Soms kan het gewoon niet op, zegen op zegen, ondanks het feit dat de omstandigheden een tegenstrijdig beeld opleveren. Jakob moet weg, weg van zijn ouders en broers en met name zijn broer is de reden waarom hij het gezin moet verlaten. Voor dat Jakob gaat roept Izak hem bij zich om hem te voorzien van wijze raad, maar ook nog van een zegen.
De zegen die gekoppeld was een het eerstgeboorterecht had hij al gekregen van zijn vader, derhalve is het best wel raar te lezen dat Jakob weer door Izak gezegend wordt terwijl nog niet zolang daarvoor Ezau heeft moeten bidden en smeken om uberhaubt voor welk een kleine zegen dan ook nog in aanmerking te komen. Izak had nl alles al vergeven aan Jakob, maar weet er gelukkig toch nog een zegen uit te persen voor Ezau.
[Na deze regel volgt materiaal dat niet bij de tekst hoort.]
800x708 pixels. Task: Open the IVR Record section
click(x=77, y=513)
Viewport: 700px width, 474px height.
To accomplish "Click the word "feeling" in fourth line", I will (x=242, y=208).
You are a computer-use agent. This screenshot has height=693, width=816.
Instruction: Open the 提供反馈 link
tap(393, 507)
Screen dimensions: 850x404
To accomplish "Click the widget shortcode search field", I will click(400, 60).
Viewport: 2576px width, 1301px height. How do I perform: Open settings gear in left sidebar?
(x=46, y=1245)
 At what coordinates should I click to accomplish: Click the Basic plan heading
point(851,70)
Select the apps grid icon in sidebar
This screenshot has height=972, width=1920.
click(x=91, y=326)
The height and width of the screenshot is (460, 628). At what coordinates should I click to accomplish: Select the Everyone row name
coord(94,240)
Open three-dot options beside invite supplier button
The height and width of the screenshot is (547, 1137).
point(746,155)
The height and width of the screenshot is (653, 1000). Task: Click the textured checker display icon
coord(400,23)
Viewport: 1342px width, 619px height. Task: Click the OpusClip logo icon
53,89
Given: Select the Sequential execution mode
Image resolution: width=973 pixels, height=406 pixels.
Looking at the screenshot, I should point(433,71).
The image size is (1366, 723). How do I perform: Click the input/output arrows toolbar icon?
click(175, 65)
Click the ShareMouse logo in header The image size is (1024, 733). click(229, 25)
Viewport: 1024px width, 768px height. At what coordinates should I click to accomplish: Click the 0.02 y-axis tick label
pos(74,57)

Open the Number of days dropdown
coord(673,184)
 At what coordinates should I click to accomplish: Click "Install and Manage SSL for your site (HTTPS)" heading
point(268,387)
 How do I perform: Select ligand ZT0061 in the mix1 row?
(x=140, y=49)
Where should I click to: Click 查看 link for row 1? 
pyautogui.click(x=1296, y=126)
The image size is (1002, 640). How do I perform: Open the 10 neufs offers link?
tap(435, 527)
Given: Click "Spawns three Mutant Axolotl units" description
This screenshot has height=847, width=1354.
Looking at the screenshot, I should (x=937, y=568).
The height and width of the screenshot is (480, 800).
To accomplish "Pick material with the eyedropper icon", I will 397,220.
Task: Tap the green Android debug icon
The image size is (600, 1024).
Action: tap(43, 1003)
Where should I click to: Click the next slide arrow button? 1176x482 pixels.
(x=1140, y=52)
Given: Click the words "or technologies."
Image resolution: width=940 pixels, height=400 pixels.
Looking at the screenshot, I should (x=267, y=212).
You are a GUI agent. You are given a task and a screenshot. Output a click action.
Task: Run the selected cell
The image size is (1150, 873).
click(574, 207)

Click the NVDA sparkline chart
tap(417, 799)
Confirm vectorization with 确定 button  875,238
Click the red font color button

Nu, zomaar uit het niets komt er weer een zegen voor Jakob. De zegen lijkt verdacht veel op de zegen die Jakob als eerstgeborene al had gekregen. Het is natuurlijk niet raar dat als je iemand zegent dat je dat doet met de intentie om hem of haar een goed leven te geven. Het was in die tijd niet een kwestie van gunnen maar van geven, zover ging de macht/zegen van vader op zoon.
En toch is deze zegen van een andere orde, deze zegen richt zich min of meer tot Jakob zelf en zijn nageslacht. Dat het goed met Jakob mag gaan, dat hij vruchtbaar mag zijn en terug mag komen en het land in het bezit mag nemen die G'd aan Abraham belooft heeft. Hier zien we ook wel de link met zijn eerdere zegen, want G'd had Abraham geroepen om van hem een grote natie te maken in het land die G'd voor hem en zijn naaste bestemd had. Een extra steun in de rug van Jakob om uiteindelijk te komen tot Israel.
Jakob verlaat zijn huis en haard en gaat op weg naar Mesopotamie, naar de broer van zijn moeder.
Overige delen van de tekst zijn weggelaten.